Once the line containing "You are a GUI" is found in the entries below, restate it and each following line word for word, stopping after the line containing "Image resolution: width=1144".

## RECORDS PROVIDED
────

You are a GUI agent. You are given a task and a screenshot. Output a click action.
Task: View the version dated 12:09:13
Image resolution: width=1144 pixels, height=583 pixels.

────

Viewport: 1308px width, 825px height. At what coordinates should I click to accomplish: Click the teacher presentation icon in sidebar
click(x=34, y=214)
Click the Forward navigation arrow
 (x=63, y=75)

────

## REPLY TO THE TASK
You are a GUI agent. You are given a task and a screenshot. Output a click action.
Task: View the version dated 12:09:13
Image resolution: width=1144 pixels, height=583 pixels.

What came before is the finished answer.